> **PROBLEM DETAILS**: Among the lines below, keep only those from the one containing "Open the Bookmarks menu in menu bar" through the one containing "This screenshot has width=1215, height=759.", and reproduce them exactly.

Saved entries
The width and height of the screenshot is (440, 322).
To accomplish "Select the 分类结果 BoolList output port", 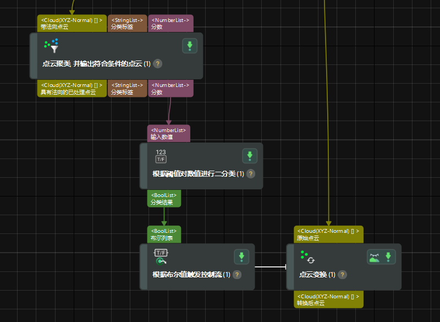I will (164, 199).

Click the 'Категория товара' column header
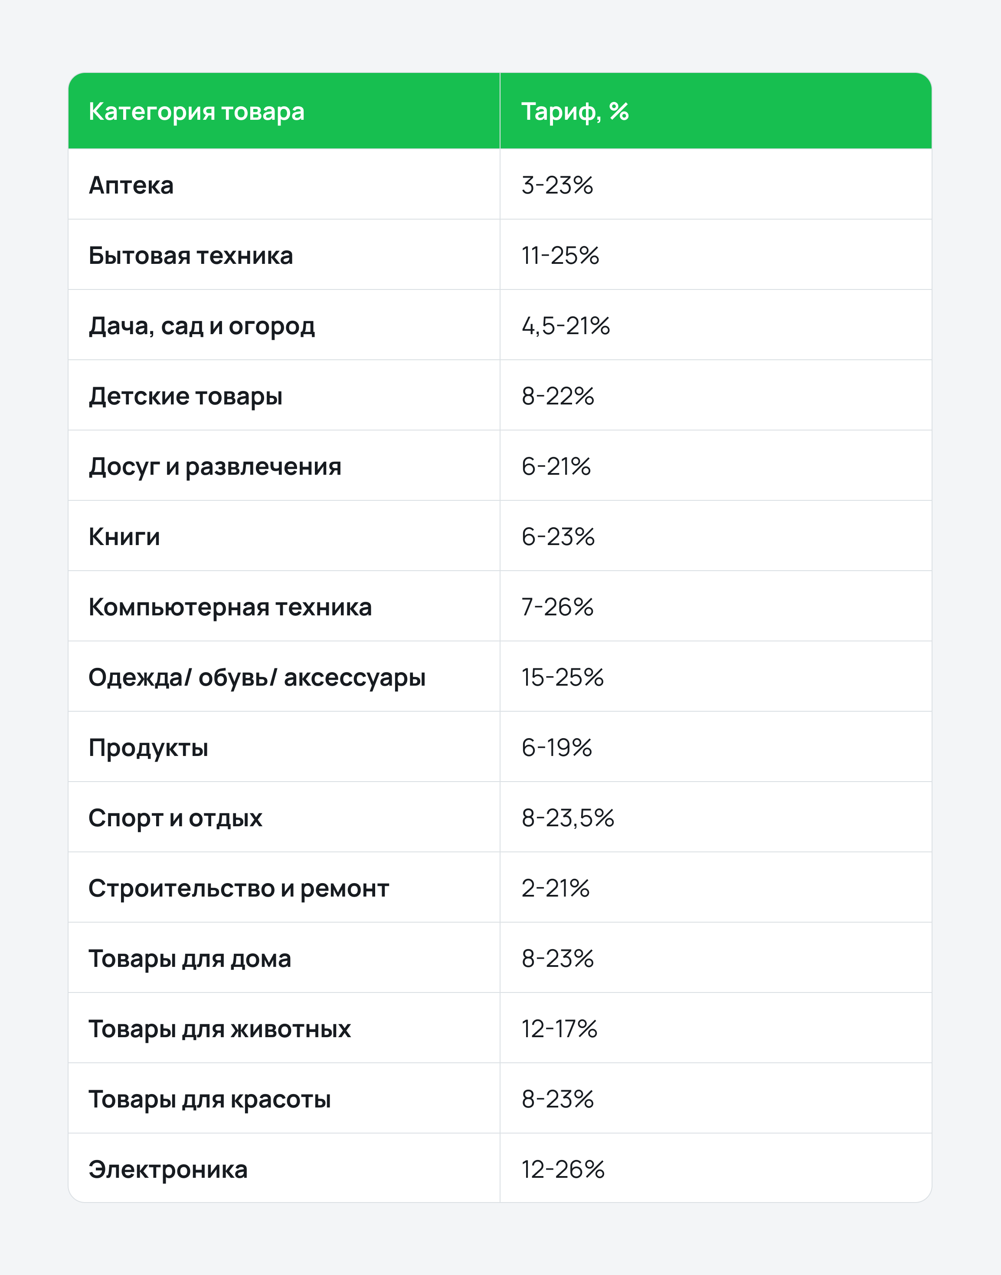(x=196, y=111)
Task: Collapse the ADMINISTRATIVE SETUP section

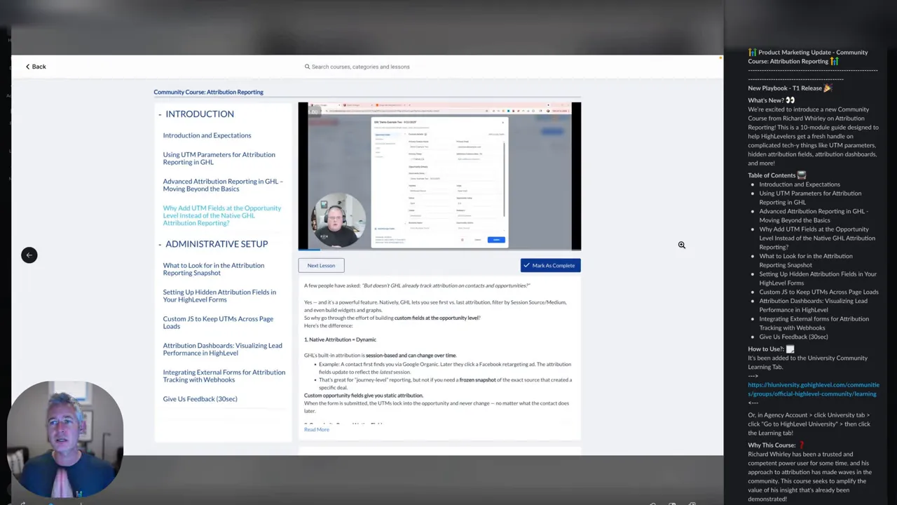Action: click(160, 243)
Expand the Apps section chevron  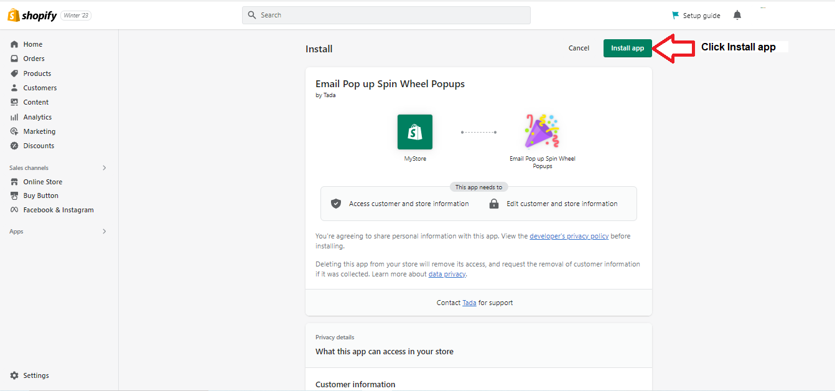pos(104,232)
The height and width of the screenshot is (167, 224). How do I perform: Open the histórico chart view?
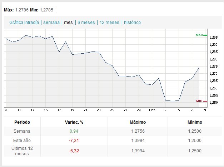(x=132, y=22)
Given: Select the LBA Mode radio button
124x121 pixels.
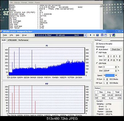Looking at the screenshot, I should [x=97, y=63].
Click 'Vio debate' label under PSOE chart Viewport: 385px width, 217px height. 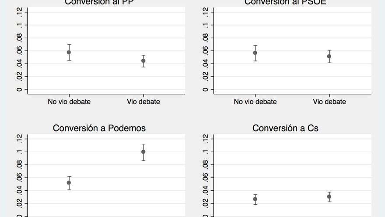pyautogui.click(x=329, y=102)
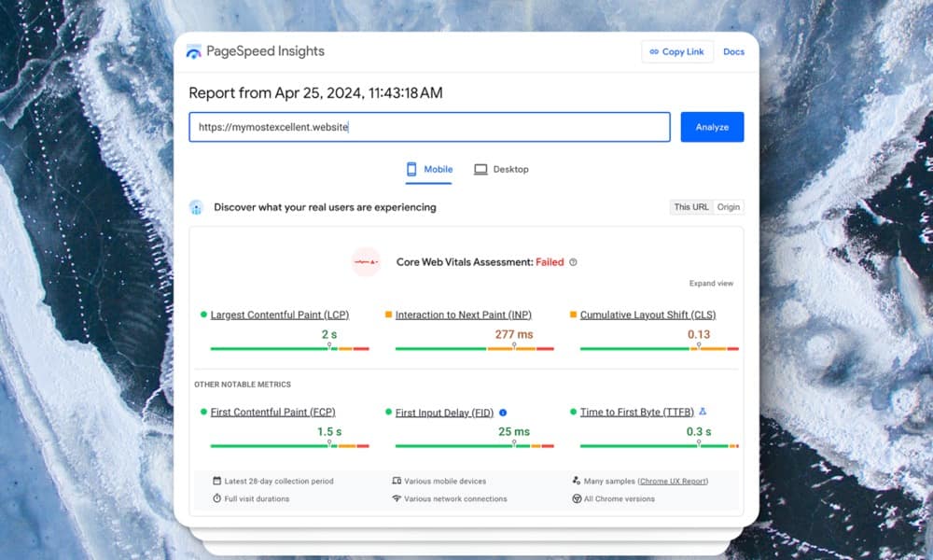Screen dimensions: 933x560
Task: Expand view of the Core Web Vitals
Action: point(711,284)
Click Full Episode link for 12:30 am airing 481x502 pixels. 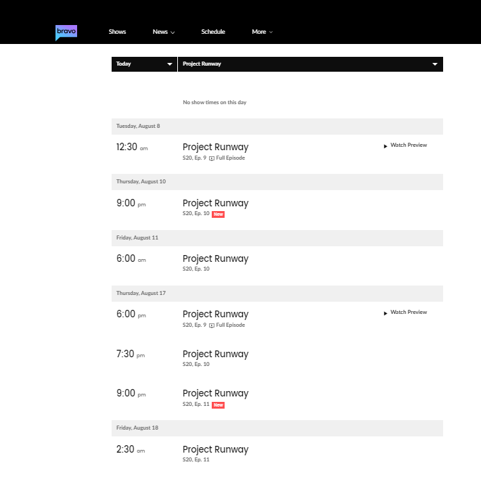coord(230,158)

--

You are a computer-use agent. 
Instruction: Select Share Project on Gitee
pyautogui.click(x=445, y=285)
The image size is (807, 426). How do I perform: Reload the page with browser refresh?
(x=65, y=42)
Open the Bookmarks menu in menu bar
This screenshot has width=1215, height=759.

> **ANSWER**:
Open the Bookmarks menu in menu bar
This screenshot has width=1215, height=759.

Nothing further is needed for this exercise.